* [EXTRACTED MATERIAL]

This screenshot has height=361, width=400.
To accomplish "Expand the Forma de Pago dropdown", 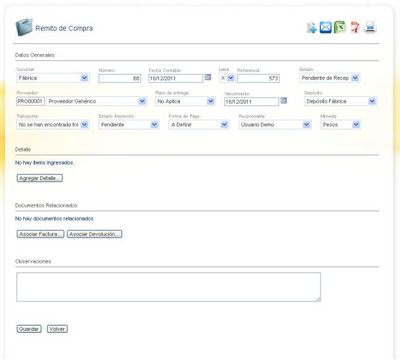I will (x=199, y=125).
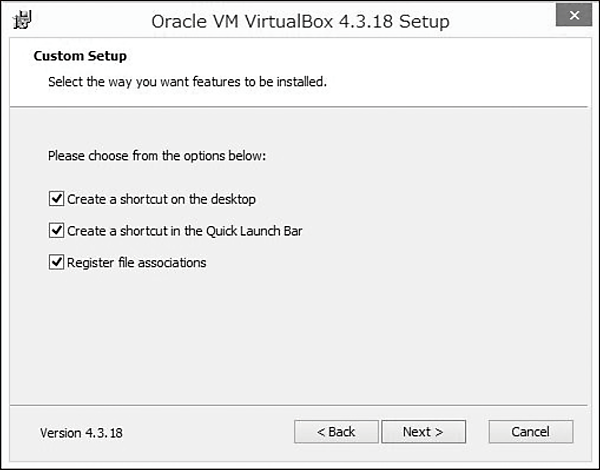Click the 'Select the way you want features' subtitle

coord(187,81)
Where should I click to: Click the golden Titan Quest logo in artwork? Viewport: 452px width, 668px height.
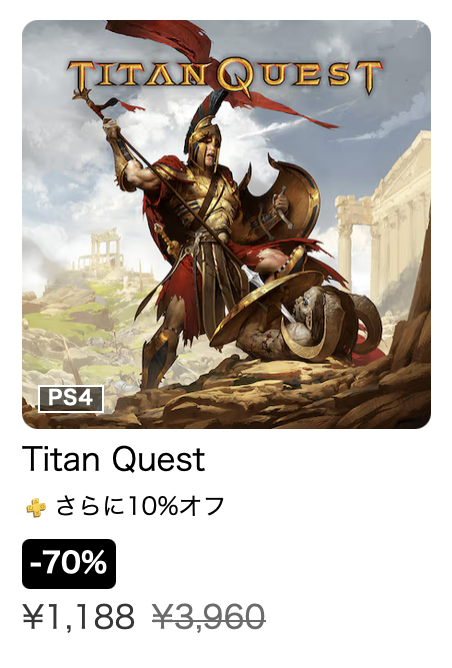[225, 77]
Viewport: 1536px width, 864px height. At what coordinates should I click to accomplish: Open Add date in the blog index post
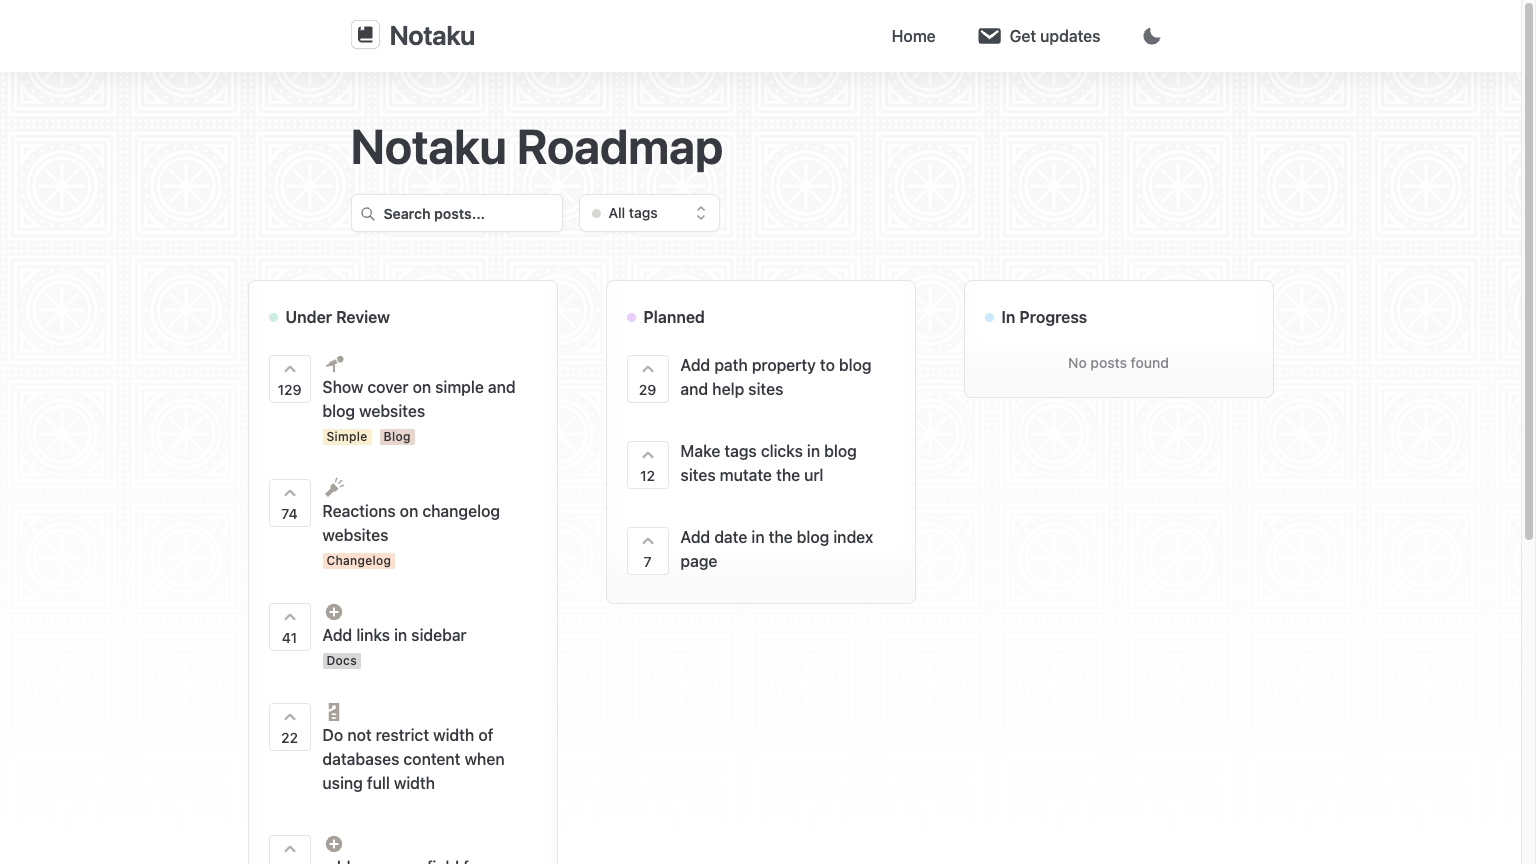click(x=777, y=549)
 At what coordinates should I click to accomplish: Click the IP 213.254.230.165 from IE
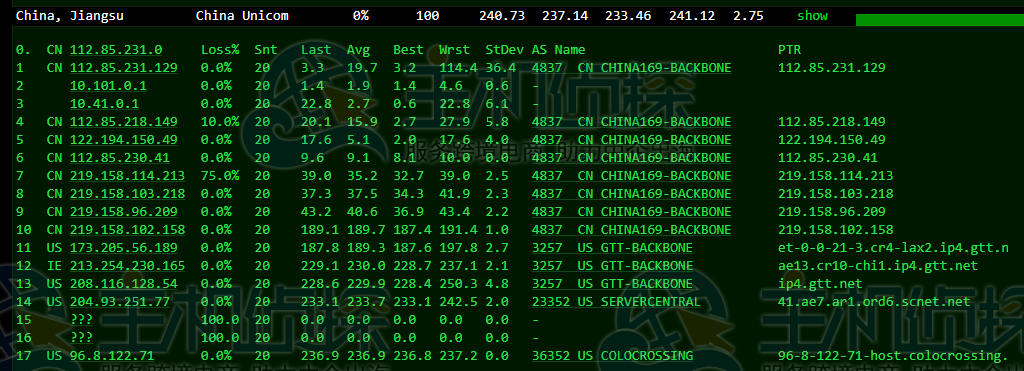(127, 266)
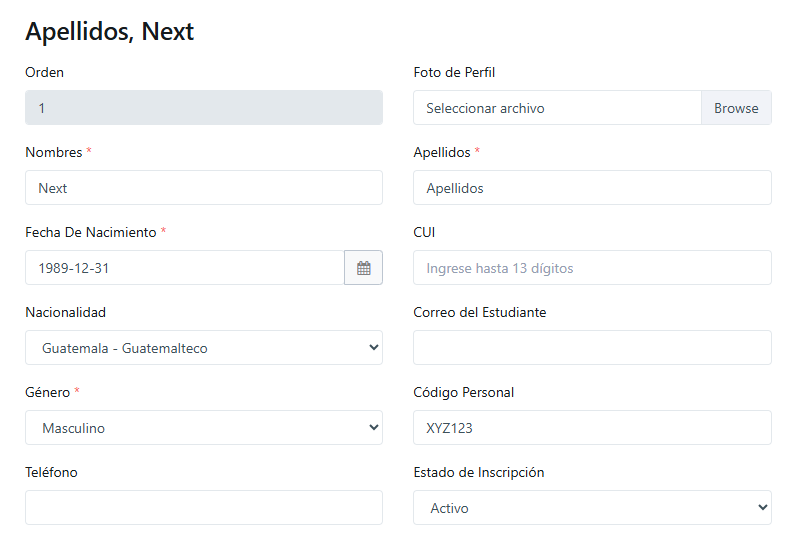Focus the Nombres field containing Next
788x535 pixels.
coord(204,188)
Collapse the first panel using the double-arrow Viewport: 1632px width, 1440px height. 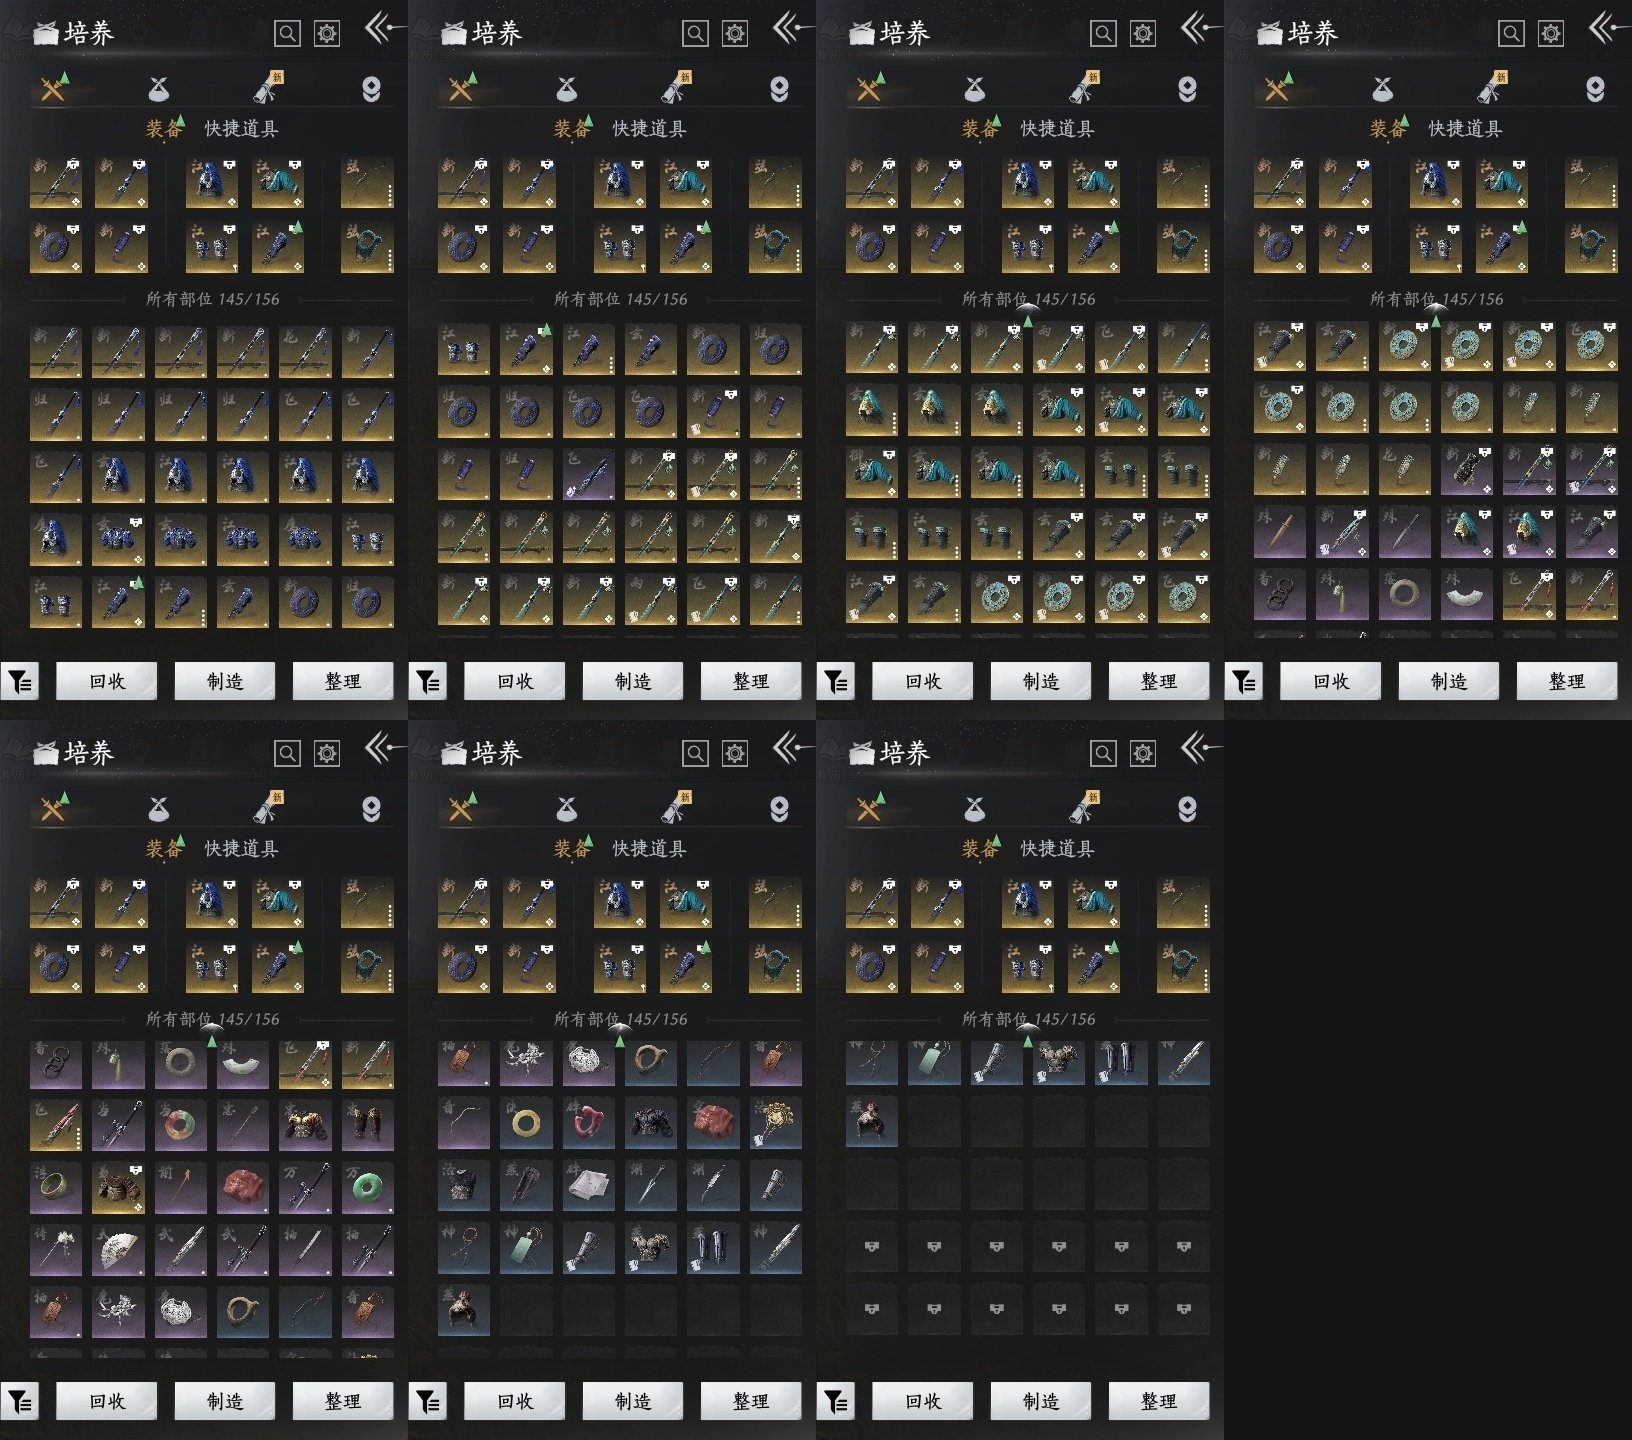pos(380,28)
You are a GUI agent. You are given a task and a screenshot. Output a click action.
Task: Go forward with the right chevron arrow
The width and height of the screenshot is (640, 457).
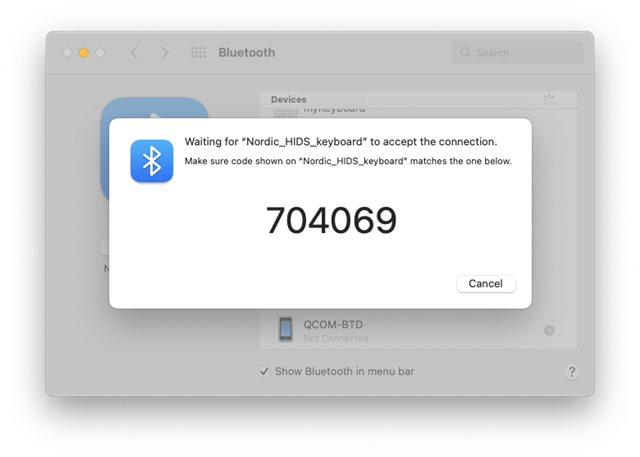(x=164, y=53)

* [DIRECTIONS]
All lines from the one containing "You are a GUI" through the end of the entries above must be given again exactly, with every picture omitted.

* [EXPECTED ANSWER]
You are a GUI agent. You are given a task and a screenshot. Output a click action.
Task: Go forward with the right chevron arrow
The width and height of the screenshot is (640, 457).
(x=164, y=53)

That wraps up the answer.